Ahhh…the clutches of the Fezcap Mecrodancer! What a bosom! Cradled as closely as Utu’s embrace. The crescent naught but a scythe through the memory of trees. Dead leaves have fallen and cloak the ground in a blanket of morbid warmth. Yes, autumn is here again to put all forms of life to an end.
Evidently, CrIsis decided it was a good idea for me to summon a lesser elemental before we go any further into this cave. It’s a good thing my brain was out-to-lunch. There’s no “free lunch” y’know. Whew! The mind sure wanders in this endless jumble ofjungle and caves. It’s a network of red-rimmed rime-slimed and Tezcat Goo-go-boo-hoo!
The group engaged more undead with fresh bone clubs (meat and marrow still oozing from them) while I attempted the ritual summoning. Asher lost his dagger through the giant opening in the floor and folks started to fall through until they remembered they could fly. We started digging a hole after we realized that we couldn’t find Asher’s weapon but the finger DID point to the next nearest piece of Osiris (besides the ones that Ja’Deir and Xerxes wield). The finger pointed slightly down but not as much of a steep angle as it did before.
Ja’Deir says: “I sense a disturbance in the force!”
Skeletons appeared and began attacking us! We were in the belly of the beast!
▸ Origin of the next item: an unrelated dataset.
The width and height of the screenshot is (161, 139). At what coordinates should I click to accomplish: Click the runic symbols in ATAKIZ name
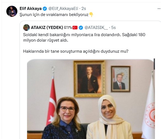(68, 28)
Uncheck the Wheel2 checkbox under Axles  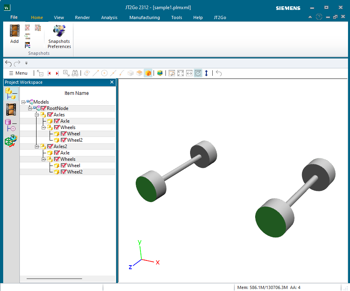click(63, 140)
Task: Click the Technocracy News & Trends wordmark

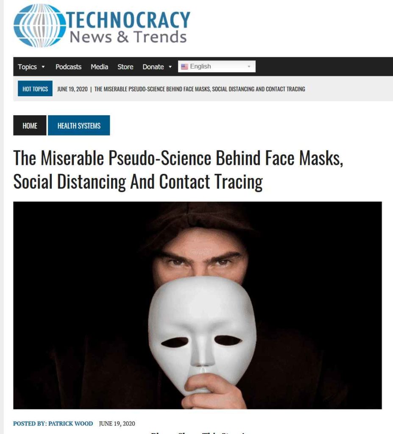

Bennu, I shouted, Bless Otto’s attack in a flaming strike of your furious furry vengeance! And Otto soared through the air with critical success and crashed through the skeleton in a hail of molten fury and wreathed in fiery brimstone. Otto the Blazing Firefox charged and howled with a bellow that shook the very stone.
! ! ! H u z z a h ! ! !
We moved on to the next room and the HOT DOG (thank you Xerxes) WAS ON FIRE!!!! Bennu blessed his next incredible charge and he literally battering rammed the next skeleton and crushed with incinerating explosive force like a fiery furry bowling ball to boney bowling pins!
We smashed on through the NEXT TWO ROOMS!!! Destroying all in our path until we got a chance to start inspecting the cavern. Overkill and I were able to concur with Asher in the respect that these mines are Dwarven in nature. I asked Xerxes what he remembered about history and when the Dwarves might have been in the Yin Sloth Jungle and why they might have been digging here. We stopped to check continuously with the finger to reaffirm our correct direction…until we stumbled upon a giant flowing pool of blood when Asher wanted to drink from the pool. Apparently lapping blood is for kobold pups as lapping milk is for Wolfen. Strange customs in a strange land.
We stumbled onward further — massacre more undead! One hit kills! Until we found a giant diamond encased in stone! A veritable fortune! We took some diamonds but I kinda didn’t care — and we found some stairs and began to descend. We continued to slog through battle after battle and eventually came to a dead-end. The finger continued to point toward the dead-end and we used advanced math to ascertain just how far it was outside the walls of our current subterranean prison using a method of triangulation. Uh oh! The next piece was still a mile away! I’m convinced, now, that had we not used the Safe Travel drama card that this journey would have taken the better part of the Minion War. Perhaps the better part of our lives.
We headed back to our last dead-end tunnel and continue past the impasse. Ack! SUPER MUMMIES!!! JA’DEIR GOT A NATURAL 20 BUT THE MUMMY WAS UNAFFECTED?!?! SHIT!!!! I played a “drama card” and the gods rethought the entire exchange. Allowing him to flip a coin — 50/50 — for either a SUCCESSFUL CRITICAL SUCCESS OR A FAILED CRITICAL SUCCESS!!!!
…AND HE WAS SUCCESSFUL!!!!
We then concentrated on downing the other mummy — no easy task to unwrap the wrappings. At which point I promptly dropped dead from exertion. I can’t even remember the last time I slept — let alone meditated. Fuck this jungle. Fuck it.